The Business Appointment Rules should be fundamentally changed. A system to manage conflicts of interest needs more than just a code of rules and declarations. A principles-based system, if it is effectively taught by leaders and learned by everyone to be intrinsic to the public service, creates an expectation that individuals will act with integrity, and regulate their own behaviour and attitudes according to those principles. But we believe there should be independent checks across all Government Departments and Executive Agencies to reinforce this, particularly where the risk of conflicts of interest is high. Our report recommends a substantial change of emphasis in the Ministerial Code and the Civil Service Code to highlight the values and prinicples which should guide attitude and behaviour. This goes beyond a mere set of rules. However we also revisit the PASC proposals for a statutory scheme of rules.
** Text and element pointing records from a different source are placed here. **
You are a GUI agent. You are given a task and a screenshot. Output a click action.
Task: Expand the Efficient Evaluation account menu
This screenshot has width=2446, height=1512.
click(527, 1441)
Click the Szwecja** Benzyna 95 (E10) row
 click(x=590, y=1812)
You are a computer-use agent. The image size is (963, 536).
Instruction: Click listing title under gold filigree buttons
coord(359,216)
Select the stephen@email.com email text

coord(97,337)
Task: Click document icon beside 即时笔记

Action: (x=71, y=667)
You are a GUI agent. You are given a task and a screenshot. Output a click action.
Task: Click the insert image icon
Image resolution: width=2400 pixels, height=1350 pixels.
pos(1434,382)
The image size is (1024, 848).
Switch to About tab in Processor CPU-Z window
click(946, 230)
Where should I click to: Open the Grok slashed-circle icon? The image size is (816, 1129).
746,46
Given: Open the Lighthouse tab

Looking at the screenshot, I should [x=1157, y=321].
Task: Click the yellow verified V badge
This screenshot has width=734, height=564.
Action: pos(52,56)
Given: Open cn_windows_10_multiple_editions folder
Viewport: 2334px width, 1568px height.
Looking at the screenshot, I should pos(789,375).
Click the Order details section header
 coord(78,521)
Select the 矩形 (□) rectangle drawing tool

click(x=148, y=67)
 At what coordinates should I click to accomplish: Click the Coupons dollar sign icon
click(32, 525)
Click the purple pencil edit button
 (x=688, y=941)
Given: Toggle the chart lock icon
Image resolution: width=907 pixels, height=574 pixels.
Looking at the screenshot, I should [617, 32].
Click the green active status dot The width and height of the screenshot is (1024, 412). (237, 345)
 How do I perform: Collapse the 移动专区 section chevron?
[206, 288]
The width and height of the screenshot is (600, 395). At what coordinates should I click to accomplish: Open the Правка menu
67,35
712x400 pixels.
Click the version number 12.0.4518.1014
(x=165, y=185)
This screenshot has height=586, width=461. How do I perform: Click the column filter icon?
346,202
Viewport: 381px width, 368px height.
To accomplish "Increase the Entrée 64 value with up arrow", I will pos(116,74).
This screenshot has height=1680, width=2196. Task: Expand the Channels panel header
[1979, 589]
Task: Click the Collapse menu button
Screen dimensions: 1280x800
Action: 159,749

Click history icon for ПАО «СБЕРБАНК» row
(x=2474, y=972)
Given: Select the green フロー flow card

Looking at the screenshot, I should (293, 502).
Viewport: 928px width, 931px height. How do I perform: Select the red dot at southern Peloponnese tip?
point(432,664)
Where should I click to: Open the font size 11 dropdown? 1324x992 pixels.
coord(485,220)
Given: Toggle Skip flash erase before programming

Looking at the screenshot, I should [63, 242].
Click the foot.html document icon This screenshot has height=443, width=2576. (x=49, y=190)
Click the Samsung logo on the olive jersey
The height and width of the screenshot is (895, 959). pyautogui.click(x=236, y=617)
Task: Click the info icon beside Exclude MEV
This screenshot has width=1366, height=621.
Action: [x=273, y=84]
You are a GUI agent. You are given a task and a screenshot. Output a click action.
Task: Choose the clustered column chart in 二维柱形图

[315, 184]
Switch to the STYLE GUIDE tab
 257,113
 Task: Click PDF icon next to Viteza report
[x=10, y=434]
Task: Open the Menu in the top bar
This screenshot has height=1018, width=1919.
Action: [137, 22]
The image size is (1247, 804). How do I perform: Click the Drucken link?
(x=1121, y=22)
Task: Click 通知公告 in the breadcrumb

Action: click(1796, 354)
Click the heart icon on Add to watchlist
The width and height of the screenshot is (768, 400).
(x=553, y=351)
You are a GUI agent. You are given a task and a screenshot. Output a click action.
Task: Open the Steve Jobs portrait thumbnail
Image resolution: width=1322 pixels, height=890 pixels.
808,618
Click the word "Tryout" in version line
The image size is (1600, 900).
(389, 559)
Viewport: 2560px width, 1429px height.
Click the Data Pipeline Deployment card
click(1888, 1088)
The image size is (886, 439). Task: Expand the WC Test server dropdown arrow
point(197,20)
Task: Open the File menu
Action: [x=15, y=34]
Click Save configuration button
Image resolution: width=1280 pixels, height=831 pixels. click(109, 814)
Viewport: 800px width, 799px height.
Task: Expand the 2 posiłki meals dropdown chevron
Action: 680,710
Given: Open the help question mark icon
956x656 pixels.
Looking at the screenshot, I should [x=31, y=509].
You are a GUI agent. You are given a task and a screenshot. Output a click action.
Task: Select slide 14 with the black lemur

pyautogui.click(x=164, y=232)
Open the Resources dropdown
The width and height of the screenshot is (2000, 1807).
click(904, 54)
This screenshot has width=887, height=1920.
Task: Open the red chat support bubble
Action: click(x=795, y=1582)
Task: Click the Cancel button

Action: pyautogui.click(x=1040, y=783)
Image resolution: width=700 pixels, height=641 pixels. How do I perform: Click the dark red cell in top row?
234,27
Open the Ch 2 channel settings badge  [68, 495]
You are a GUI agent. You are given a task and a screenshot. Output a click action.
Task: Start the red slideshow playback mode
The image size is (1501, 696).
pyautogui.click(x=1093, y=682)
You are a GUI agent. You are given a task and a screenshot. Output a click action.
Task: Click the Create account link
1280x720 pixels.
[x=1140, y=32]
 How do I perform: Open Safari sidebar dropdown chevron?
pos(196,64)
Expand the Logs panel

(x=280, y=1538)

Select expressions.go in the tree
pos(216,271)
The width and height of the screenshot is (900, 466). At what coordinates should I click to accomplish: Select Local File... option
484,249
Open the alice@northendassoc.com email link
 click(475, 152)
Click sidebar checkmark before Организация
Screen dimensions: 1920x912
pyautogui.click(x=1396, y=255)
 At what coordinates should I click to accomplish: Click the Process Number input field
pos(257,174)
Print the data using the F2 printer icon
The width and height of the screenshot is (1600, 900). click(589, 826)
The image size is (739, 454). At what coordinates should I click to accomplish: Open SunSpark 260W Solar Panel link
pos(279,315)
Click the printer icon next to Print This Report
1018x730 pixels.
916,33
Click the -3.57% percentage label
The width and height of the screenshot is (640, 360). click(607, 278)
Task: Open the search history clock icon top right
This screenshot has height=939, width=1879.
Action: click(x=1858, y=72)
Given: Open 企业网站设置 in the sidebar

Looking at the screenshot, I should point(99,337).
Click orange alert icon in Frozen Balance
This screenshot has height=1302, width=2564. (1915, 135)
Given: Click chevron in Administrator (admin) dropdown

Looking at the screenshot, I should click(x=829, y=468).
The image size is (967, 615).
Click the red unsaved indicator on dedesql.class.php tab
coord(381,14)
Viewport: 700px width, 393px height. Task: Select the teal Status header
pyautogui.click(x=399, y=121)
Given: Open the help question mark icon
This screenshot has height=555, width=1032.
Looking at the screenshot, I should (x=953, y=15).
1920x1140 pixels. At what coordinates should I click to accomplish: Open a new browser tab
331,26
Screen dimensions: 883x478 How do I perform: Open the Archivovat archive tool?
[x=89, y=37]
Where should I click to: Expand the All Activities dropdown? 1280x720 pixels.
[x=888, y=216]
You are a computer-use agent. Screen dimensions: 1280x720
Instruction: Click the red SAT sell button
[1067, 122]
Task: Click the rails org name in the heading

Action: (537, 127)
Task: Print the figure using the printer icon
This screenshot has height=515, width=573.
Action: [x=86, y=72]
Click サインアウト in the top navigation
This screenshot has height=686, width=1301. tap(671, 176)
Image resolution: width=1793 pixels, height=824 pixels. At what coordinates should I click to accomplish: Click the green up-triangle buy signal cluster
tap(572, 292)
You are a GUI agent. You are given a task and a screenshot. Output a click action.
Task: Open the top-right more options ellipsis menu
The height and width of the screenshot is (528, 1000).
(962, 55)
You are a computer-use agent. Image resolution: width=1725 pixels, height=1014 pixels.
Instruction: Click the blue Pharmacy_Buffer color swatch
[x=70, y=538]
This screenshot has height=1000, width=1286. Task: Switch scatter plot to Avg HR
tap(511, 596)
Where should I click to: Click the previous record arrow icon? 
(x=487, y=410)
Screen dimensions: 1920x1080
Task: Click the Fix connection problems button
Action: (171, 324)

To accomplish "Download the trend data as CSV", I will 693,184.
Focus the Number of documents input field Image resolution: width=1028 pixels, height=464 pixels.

ACoBA, in its current form is a toothless regulator which has failed to change the environment around business appointments. There are numerous loopholes, including, for example, civil servants at lower levels who have responsibility for commercial management. These more junior civil servants are not regulated by ACoBA, only by Government Departments, who are required to publish summary information on the advice and restrictions imposed on their former civil servants. The Cabinet Office must publish aggregated data on all applications by members of the Senior Civil Service below SCS3, and the departmental decisions made on them, showing proportions approved without conditions, and, in the case of conditionality, the categories of decisions made. The data must also cover Executive Agencies. Publication should allow public scrutiny of practice across individual departments and Executive Agencies. The Government’s response on this issue was inadequate. All of the above data should be aggregated and available on the ACoBA website.

The Government must take steps to ensure that the ACoBA system is improved swiftly. In the long term, failure do so will lead to an even greater decline in public trust in our democracy and our Government.